**RECORDS FOR THIS TASK**:
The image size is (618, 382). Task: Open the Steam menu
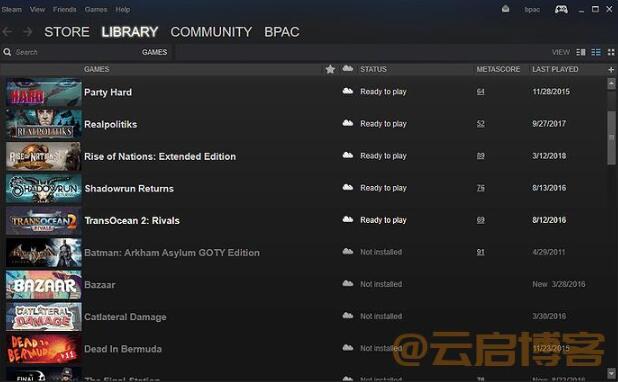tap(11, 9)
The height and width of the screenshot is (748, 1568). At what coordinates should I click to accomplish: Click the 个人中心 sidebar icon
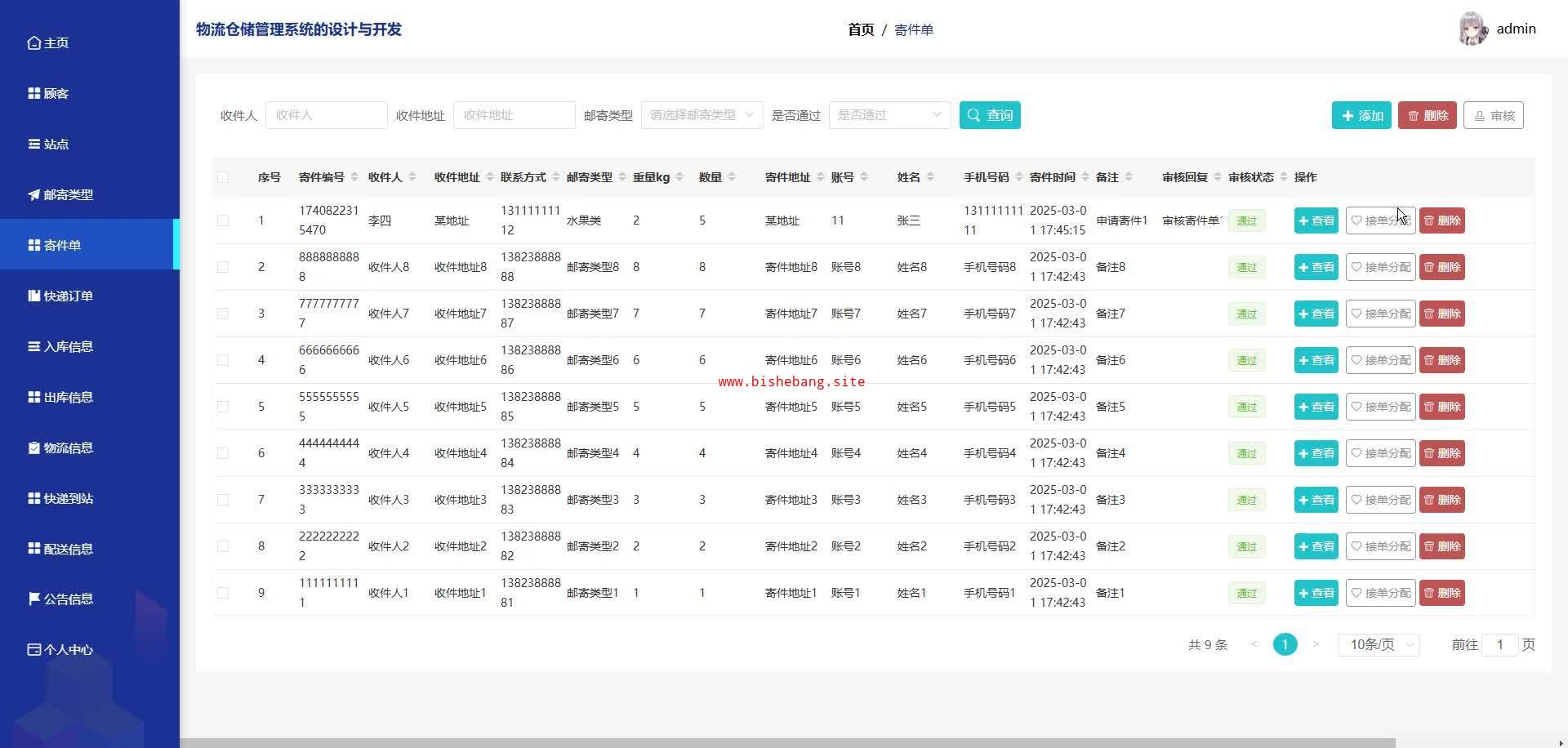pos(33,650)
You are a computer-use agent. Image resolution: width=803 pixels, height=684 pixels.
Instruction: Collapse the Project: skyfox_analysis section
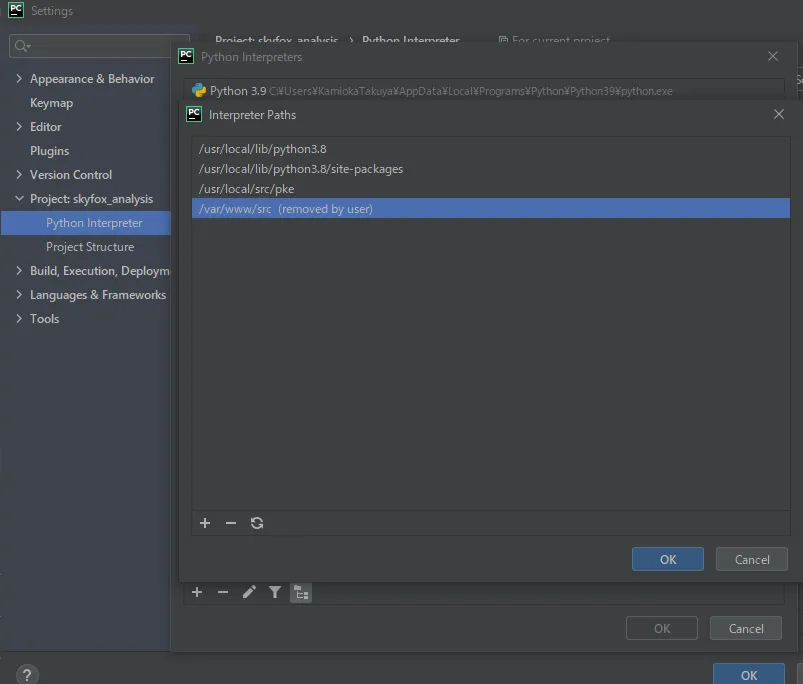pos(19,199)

**PROBLEM DESCRIPTION**: Reproduce the listing above line for line, without changing any wording, and omit the pictures.

**WRITTEN SOLUTION**:
The image size is (618, 382). Task: Open the Steam menu
tap(11, 9)
The height and width of the screenshot is (748, 1568). At what coordinates should I click to accomplish: Click the 个人中心 sidebar icon
pos(33,650)
You are a computer-use agent. Image resolution: width=803 pixels, height=684 pixels.
Instruction: Collapse the Project: skyfox_analysis section
pos(19,199)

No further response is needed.